%%
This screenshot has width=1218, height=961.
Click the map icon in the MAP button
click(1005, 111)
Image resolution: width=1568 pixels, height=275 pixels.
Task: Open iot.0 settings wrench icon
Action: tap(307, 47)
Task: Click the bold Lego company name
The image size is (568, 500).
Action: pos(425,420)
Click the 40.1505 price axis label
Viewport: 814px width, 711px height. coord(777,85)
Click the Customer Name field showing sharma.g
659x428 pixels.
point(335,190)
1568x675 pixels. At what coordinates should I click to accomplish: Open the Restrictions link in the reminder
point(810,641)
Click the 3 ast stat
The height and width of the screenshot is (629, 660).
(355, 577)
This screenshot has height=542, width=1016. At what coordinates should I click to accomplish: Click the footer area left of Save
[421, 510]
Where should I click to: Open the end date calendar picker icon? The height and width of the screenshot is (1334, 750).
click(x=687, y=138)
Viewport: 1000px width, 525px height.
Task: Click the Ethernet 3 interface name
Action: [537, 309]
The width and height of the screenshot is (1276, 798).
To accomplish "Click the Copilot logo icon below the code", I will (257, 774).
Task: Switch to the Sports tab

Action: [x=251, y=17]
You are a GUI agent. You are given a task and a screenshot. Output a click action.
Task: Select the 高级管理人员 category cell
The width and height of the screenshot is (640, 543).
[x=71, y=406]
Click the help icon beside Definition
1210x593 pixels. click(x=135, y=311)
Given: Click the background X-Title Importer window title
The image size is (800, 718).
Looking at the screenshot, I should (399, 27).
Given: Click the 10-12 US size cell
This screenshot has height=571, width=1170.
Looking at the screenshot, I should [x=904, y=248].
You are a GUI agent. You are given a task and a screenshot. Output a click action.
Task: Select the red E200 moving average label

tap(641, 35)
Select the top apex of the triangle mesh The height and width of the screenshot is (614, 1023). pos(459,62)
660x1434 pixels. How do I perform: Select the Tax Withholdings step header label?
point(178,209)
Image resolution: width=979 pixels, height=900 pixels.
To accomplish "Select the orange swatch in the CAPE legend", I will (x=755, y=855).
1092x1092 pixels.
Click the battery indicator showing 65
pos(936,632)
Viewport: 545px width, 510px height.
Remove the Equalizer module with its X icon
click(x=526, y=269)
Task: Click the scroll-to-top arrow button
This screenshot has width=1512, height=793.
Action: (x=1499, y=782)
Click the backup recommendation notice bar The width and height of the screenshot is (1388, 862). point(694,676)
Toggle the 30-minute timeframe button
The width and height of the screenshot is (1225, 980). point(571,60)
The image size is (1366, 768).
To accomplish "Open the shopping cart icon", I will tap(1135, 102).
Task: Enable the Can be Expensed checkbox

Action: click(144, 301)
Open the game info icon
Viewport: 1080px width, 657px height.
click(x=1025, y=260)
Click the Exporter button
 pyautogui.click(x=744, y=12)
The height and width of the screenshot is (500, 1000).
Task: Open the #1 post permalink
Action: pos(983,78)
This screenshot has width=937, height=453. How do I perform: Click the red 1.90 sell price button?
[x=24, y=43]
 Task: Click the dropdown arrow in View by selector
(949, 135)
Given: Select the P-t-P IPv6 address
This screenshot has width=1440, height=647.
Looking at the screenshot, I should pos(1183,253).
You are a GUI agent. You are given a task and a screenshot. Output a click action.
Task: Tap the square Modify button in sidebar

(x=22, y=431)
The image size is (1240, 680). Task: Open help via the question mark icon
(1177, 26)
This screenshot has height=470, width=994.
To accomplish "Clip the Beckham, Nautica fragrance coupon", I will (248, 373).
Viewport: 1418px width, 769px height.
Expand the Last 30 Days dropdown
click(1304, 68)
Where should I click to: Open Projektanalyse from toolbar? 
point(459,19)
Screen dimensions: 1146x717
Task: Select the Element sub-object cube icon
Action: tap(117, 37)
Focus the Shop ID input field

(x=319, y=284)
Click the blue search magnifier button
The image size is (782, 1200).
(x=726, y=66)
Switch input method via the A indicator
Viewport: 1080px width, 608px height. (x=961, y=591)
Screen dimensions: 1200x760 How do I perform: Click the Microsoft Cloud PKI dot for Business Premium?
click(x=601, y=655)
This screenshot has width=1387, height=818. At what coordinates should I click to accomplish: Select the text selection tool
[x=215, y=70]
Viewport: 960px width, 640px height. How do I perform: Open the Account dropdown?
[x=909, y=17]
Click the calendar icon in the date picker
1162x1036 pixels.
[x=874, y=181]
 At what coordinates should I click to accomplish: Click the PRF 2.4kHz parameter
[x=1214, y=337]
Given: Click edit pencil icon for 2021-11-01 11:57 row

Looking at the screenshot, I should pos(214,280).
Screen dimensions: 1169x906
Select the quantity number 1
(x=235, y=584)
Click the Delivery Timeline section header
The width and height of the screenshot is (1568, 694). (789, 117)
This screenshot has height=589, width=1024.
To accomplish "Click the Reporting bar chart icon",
%%
* Assigned task
Restate the whole listing word for word so that no line differs from the original.

* Written response
This screenshot has width=1218, height=961.
Click the map icon in the MAP button
click(1005, 111)
Image resolution: width=1568 pixels, height=275 pixels.
Task: Open iot.0 settings wrench icon
Action: tap(307, 47)
Task: Click the bold Lego company name
The image size is (568, 500).
Action: pos(425,420)
Click the 40.1505 price axis label
Viewport: 814px width, 711px height. coord(777,85)
Click the Customer Name field showing sharma.g
659x428 pixels.
point(335,190)
1568x675 pixels. At what coordinates should I click to accomplish: Open the Restrictions link in the reminder
point(810,641)
Click the 3 ast stat
The height and width of the screenshot is (629, 660).
(355, 577)
This screenshot has height=542, width=1016. At what coordinates should I click to accomplish: Click the footer area left of Save
[421, 510]
Where should I click to: Open the end date calendar picker icon? The height and width of the screenshot is (1334, 750).
click(x=687, y=138)
Viewport: 1000px width, 525px height.
Task: Click the Ethernet 3 interface name
Action: [537, 309]
The width and height of the screenshot is (1276, 798).
To accomplish "Click the Copilot logo icon below the code", I will (257, 774).
Task: Switch to the Sports tab

Action: [x=251, y=17]
You are a GUI agent. You are given a task and a screenshot. Output a click action.
Task: Select the 高级管理人员 category cell
The width and height of the screenshot is (640, 543).
[x=71, y=406]
Click the help icon beside Definition
1210x593 pixels. click(x=135, y=311)
Given: Click the background X-Title Importer window title
The image size is (800, 718).
Looking at the screenshot, I should (399, 27).
Given: Click the 10-12 US size cell
This screenshot has height=571, width=1170.
Looking at the screenshot, I should [x=904, y=248].
You are a GUI agent. You are given a task and a screenshot. Output a click action.
Task: Select the red E200 moving average label

tap(641, 35)
Select the top apex of the triangle mesh The height and width of the screenshot is (614, 1023). pos(459,62)
660x1434 pixels. How do I perform: Select the Tax Withholdings step header label?
point(178,209)
Image resolution: width=979 pixels, height=900 pixels.
To accomplish "Select the orange swatch in the CAPE legend", I will (x=755, y=855).
1092x1092 pixels.
Click the battery indicator showing 65
pos(936,632)
Viewport: 545px width, 510px height.
Remove the Equalizer module with its X icon
click(x=526, y=269)
Task: Click the scroll-to-top arrow button
This screenshot has width=1512, height=793.
Action: (x=1499, y=782)
Click the backup recommendation notice bar The width and height of the screenshot is (1388, 862). point(694,676)
Toggle the 30-minute timeframe button
The width and height of the screenshot is (1225, 980). point(571,60)
The image size is (1366, 768).
To accomplish "Open the shopping cart icon", I will tap(1135, 102).
Task: Enable the Can be Expensed checkbox

Action: click(144, 301)
Open the game info icon
Viewport: 1080px width, 657px height.
click(x=1025, y=260)
Click the Exporter button
 pyautogui.click(x=744, y=12)
The height and width of the screenshot is (500, 1000).
Task: Open the #1 post permalink
Action: pos(983,78)
This screenshot has width=937, height=453. How do I perform: Click the red 1.90 sell price button?
[x=24, y=43]
 Task: Click the dropdown arrow in View by selector
(949, 135)
Given: Select the P-t-P IPv6 address
This screenshot has width=1440, height=647.
Looking at the screenshot, I should pos(1183,253).
You are a GUI agent. You are given a task and a screenshot. Output a click action.
Task: Tap the square Modify button in sidebar

(x=22, y=431)
The image size is (1240, 680). Task: Open help via the question mark icon
(1177, 26)
This screenshot has height=470, width=994.
To accomplish "Clip the Beckham, Nautica fragrance coupon", I will (248, 373).
Viewport: 1418px width, 769px height.
Expand the Last 30 Days dropdown
click(1304, 68)
Where should I click to: Open Projektanalyse from toolbar? 
point(459,19)
Screen dimensions: 1146x717
Task: Select the Element sub-object cube icon
Action: tap(117, 37)
Focus the Shop ID input field

(x=319, y=284)
Click the blue search magnifier button
The image size is (782, 1200).
(x=726, y=66)
Switch input method via the A indicator
Viewport: 1080px width, 608px height. (x=961, y=591)
Screen dimensions: 1200x760 How do I perform: Click the Microsoft Cloud PKI dot for Business Premium?
click(x=601, y=655)
This screenshot has width=1387, height=818. At what coordinates should I click to accomplish: Select the text selection tool
[x=215, y=70]
Viewport: 960px width, 640px height. How do I perform: Open the Account dropdown?
[x=909, y=17]
Click the calendar icon in the date picker
1162x1036 pixels.
[x=874, y=181]
 At what coordinates should I click to accomplish: Click the PRF 2.4kHz parameter
[x=1214, y=337]
Given: Click edit pencil icon for 2021-11-01 11:57 row

Looking at the screenshot, I should pos(214,280).
Screen dimensions: 1169x906
Select the quantity number 1
(x=235, y=584)
Click the Delivery Timeline section header
The width and height of the screenshot is (1568, 694). (789, 117)
This screenshot has height=589, width=1024.
To accomplish "Click the Reporting bar chart icon",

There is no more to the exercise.